When it came to showing my feelings and emotions through artistic expression, I was lacking immensely.In a sense, I was a very secretive and emotionless artist, whichmade it easy for me to draw, photograph, or write about a given topic that I didn’t necessarily have feelings for, but at the same time I was acting as if I knew a lot about these things when I really knew little or nothing.
I was given an assignment to photograph death and I had two weeks to do it.It seemed simple enough, I figured I would go to a cemetery and take a picture of Headstone of some child who died from a horrible drunk driving accident, or something of that sort.So I did and thought nothing of it. In the early morning of September 15, 2000 my cousin, who I was very close to had been found in an alley, raped and murdered. I was so angered when I found out, I couldn’t stop myself from crying for days and to make things worse, the media slandered her name with ignorant lies, as if they were trying to justify her death.

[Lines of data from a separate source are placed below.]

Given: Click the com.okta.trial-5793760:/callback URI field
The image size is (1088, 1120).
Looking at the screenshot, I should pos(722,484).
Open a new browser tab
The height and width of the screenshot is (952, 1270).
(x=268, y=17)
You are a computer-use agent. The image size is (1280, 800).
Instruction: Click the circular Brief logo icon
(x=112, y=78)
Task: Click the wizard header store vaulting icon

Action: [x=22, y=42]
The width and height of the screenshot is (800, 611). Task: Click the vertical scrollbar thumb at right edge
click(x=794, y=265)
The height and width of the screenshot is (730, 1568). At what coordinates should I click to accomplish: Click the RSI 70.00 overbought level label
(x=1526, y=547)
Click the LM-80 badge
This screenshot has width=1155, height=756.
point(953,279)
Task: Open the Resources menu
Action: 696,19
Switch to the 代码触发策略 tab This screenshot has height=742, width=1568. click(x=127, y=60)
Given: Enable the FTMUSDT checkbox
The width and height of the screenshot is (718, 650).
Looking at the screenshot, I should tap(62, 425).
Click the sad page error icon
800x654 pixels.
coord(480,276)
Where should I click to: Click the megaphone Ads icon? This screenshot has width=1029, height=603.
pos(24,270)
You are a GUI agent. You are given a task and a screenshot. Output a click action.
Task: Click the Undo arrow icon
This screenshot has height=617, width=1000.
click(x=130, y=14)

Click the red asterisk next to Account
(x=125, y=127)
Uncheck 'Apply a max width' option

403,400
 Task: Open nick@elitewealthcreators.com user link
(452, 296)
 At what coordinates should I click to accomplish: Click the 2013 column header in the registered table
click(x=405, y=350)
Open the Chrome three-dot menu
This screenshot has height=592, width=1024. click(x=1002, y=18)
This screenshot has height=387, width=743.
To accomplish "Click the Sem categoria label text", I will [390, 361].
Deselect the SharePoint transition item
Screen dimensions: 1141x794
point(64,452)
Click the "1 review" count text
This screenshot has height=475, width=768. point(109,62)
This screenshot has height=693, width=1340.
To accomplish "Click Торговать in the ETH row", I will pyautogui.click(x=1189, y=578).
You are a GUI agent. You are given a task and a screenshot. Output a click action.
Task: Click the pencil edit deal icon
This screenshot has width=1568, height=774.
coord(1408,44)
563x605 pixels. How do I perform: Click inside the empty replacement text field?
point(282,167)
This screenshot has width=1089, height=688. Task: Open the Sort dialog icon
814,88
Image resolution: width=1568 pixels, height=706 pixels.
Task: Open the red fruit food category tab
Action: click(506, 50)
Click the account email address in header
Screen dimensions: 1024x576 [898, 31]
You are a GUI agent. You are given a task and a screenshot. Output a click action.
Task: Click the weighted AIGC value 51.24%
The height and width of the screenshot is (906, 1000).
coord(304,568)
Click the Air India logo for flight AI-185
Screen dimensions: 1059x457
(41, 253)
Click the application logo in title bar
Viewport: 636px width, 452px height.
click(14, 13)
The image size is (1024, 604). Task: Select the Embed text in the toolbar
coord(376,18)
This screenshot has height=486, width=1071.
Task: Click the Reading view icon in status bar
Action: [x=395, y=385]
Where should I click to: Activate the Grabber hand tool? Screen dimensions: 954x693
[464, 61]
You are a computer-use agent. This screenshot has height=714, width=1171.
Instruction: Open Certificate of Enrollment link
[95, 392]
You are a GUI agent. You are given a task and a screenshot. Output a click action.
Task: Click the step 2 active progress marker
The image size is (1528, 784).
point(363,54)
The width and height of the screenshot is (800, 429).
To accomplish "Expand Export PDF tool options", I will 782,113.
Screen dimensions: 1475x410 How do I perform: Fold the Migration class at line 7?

I remember goin to school that week, not wanting to talk to anyone or do anything, especially a photo assignment on a local band for my school newspaper – but I did it anyway.On my way to the cafe where the band was playing I passed by the alley where my cousin was murdered.I don’t know what made me want to see the place where someone had been brutally murdered, but when I did see it, I was overwhelmed with feelings that I physically, couldn’t handle. I fell against a wall and just sat there for a while thinking, but not about my cousin; I was thinking about how censored I was living my life, and how I never put effort into anything I did that had to do with what I considered my passion.
I went back to the alley later that week to take pictures, and while I was looking through my camera at the alley, I began to truly understand and feel what I was doing, and why I was doing it.